That's basically the point of Jakob's article - blogging isn't worth a company's time. I need to preface this before I begin, because...
I completely respect his work and opinions; as a former designer I actually have lobbied against graphics and have followed his advice in favor of making sites more usable and informative. Furthermore, I have attended Edward Tufte's talk on information architecture and admire his work as well.
That being said, think there's a balance between Twitter, and creating a 10 page diatribe and creating 100% Flash-based web sites. You have to know your audience, and there is no cookie cutter piece of advice ANYONE can give about blogging, because every situation, company and objective is different.
Mr. Neilsen recently told a "consultant's consultant" that he shouldn't start a blog on his website. Realistically, if Jakob had his way we'd all be in 1996 with hyperlinks and plain text pages. Ok, that's taking it a bit far, but not too far.
So was this quote from his article:
Blogs are also fine for websites that sell cheap products.
Really? So GM (a client), Boeing, Sun and the like should scrap their blogs because their products are cheap? And they're best served trying to connect to communities by publishing articles and white papers? Give me a break.

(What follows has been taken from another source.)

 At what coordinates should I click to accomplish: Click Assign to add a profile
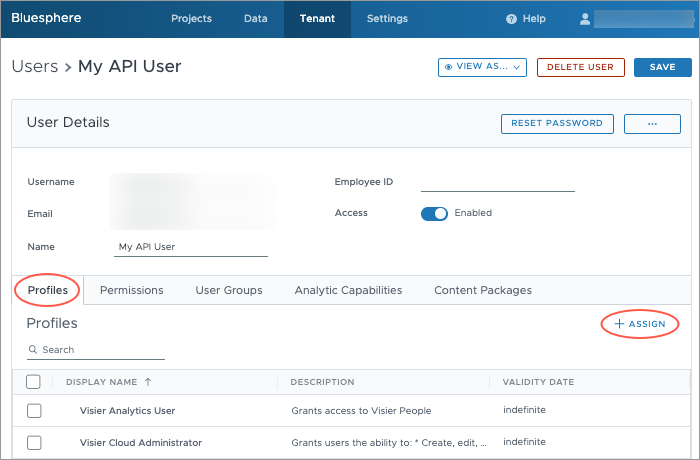tap(640, 324)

The assumption that's being made, and I admit that this post clearly isn't proof of it, is that all blog posts are just brief comments on someone else's thoughts. So you're telling me there isn't new thinking or things NOT published elsewhere on blogs? Hogwash.
Here's a gem as well:
You must change the game and create content that's so valuable that business users are willing to pay for it.
Really? Users have to pay for your content? Isn't it free on your site, though, Jakob? GM Chrysler, as the king of usability you must have looked at a log file or two to know that the most visited pages on corporate sites are the "Jobs" pages. Should users pay for this created content too?

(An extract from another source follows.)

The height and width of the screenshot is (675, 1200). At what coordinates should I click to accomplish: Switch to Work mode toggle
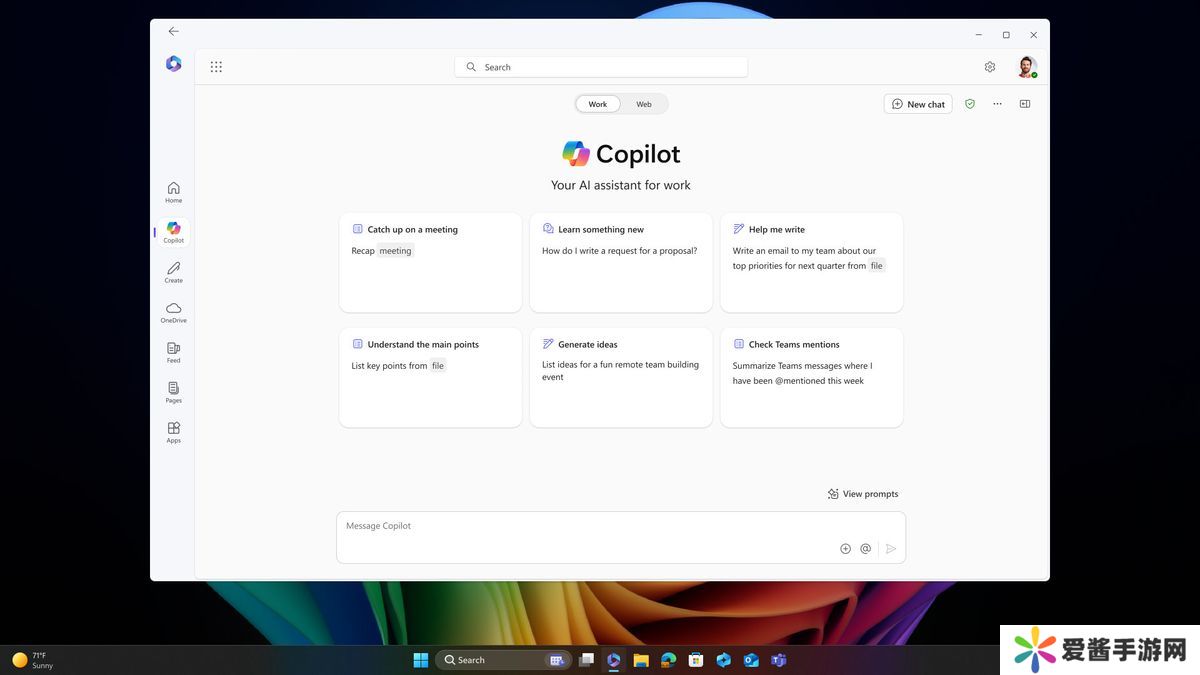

Jumping out of the 90's and taking it a step further - if you're a company with a bad reputation, wouldn't a blog allow insight into the company's psyche and let employees do the talking? Please show me that is worth less than an article published by the CEO or HR Director in the trade rag about how great it is to work there. All research points that traditional means are fading in the eyes of consumers, so stick with it? Really?
You should also focus on material that lower-ranked content contributors can't easily create in their spare time.

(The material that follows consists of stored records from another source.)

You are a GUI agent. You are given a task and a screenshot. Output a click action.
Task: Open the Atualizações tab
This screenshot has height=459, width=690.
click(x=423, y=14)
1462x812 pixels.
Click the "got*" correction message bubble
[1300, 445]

See, I think you're missing the point here, Jakob. It's not about taking content or even being the only one thinking something - it's about connecting and creating community around an idea, product, vision or, yes, blog. And the blog can entail all of the aforementioned things.
He wraps up his post with this:
Elite, expertise-driven sites are the exception to the rule. For these sites, you don't care about 90% of users, because they want a lower level of quality than you provide and they'll never pay for your services. People looking for the quick hit and free advice are not your customers. Let them eat cake; let them read Wikipedia.
First of all, *oh snap* at the Wikipedia reference.
Second, I want to ask you, lower level of quality reader, how are you liking this so far? Anything useful you can take to your boss or clients? Jakob, get off your soap box for five brief minutes and join the conversation. Although in this instance Jakob remains the expert by telling the rest of you, yes YOU, blog reader, that you're stupid and don't purchase based on a company's social media actions. You're just out to steal content and it's really e-mail marketing and long articles that cause you to buy or try products -- not word of mouth or connecting with a company or opinions that are reinforcing your purchasing decision.
Well, enough of this "long" post... Time to make like Jakob and 23-skidoo out of here. I'm off to the corner malt shop for a Cherry-flavored Coke!